* **INSTRUCTIONS TO FOLLOW**:
Give the lines below as a numbered list, leaving out any blank lines. Omit the pictures from your list.

* **SUPPLIED INFORMATION**:
* Begin *
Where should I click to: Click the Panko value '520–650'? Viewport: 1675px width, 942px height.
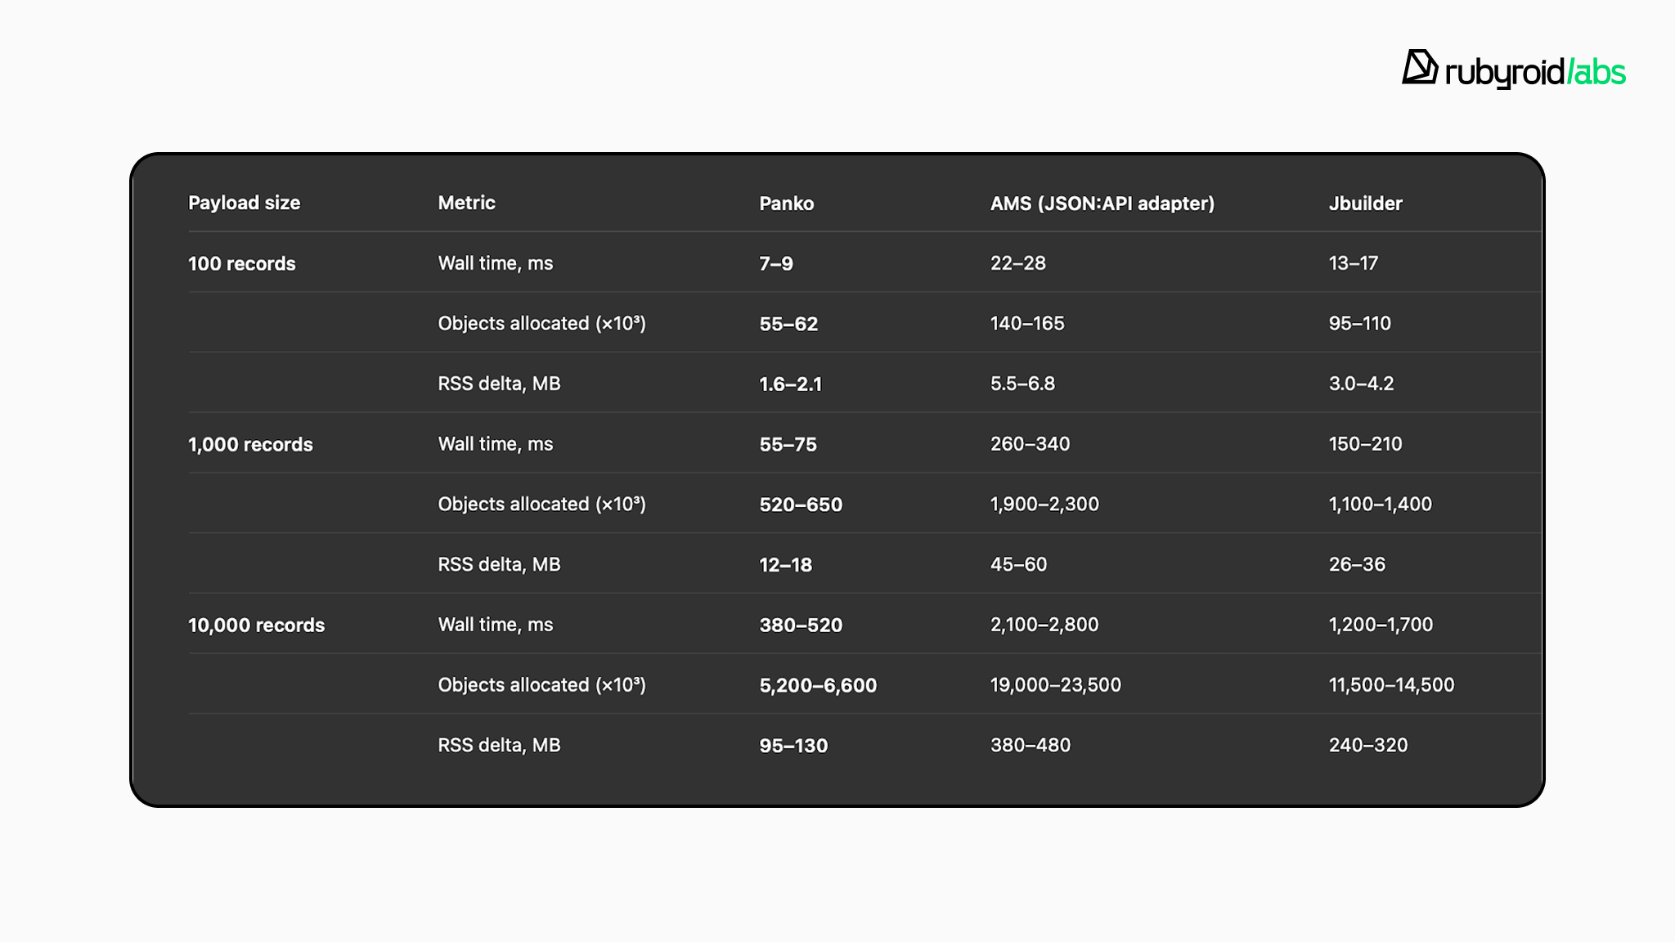[x=800, y=505]
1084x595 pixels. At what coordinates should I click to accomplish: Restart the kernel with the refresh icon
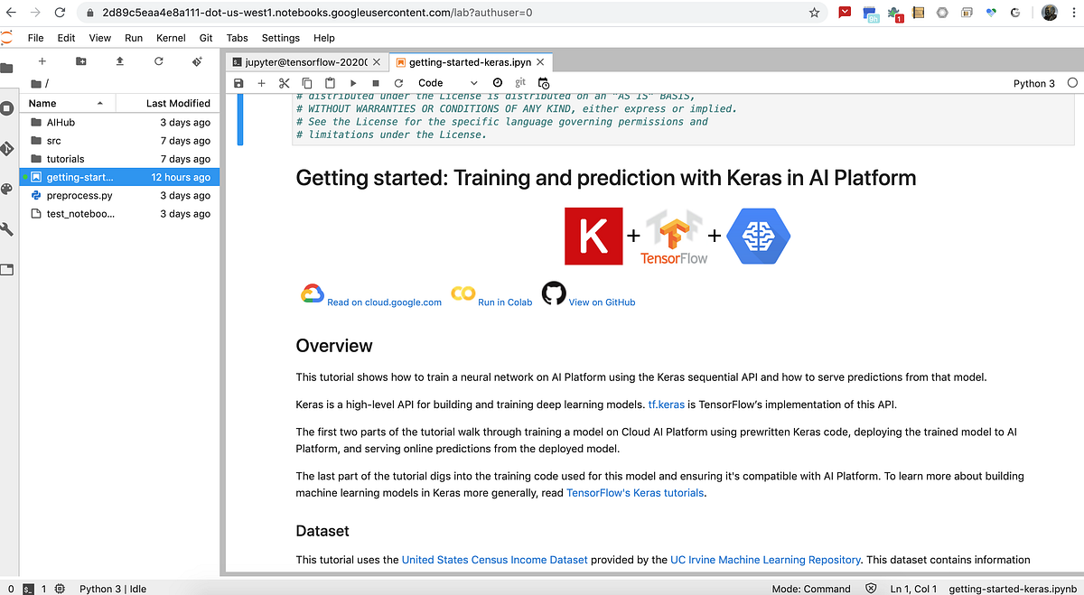point(398,82)
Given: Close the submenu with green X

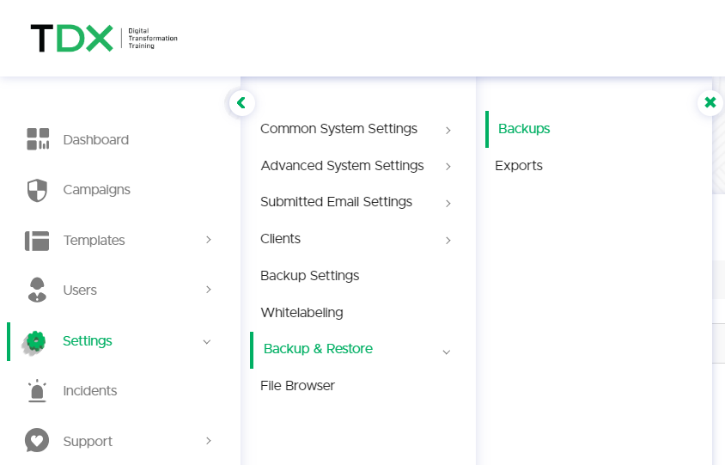Looking at the screenshot, I should pyautogui.click(x=710, y=102).
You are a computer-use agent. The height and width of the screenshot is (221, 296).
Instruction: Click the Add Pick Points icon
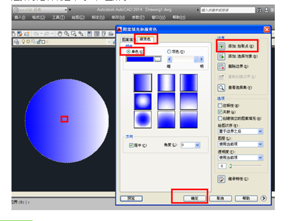click(222, 47)
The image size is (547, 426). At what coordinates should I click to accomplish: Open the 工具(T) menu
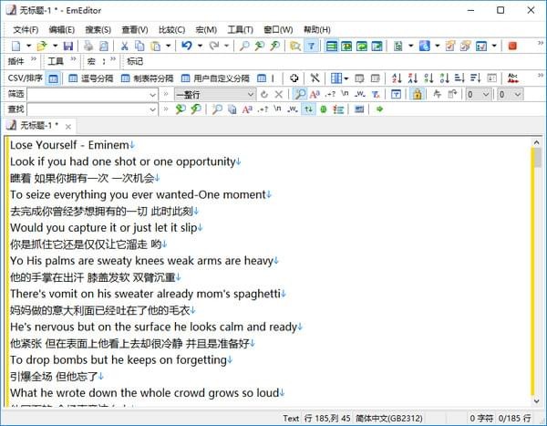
* End *
* **WORKED SOLUTION**:
1. Where should I click to: Click the Panko value '520–650'? Viewport: 1675px width, 942px height.
2. [x=800, y=505]
3. 1084x595 pixels. At what coordinates should I click to accomplish: Restart the kernel with the refresh icon
4. point(398,82)
5. Given: Close the submenu with green X
6. Looking at the screenshot, I should pyautogui.click(x=710, y=102).
7. You are a computer-use agent. The height and width of the screenshot is (221, 296).
8. Instruction: Click the Add Pick Points icon
9. click(222, 47)
10. The image size is (547, 426). At what coordinates should I click to accomplish: Open the 工具(T) menu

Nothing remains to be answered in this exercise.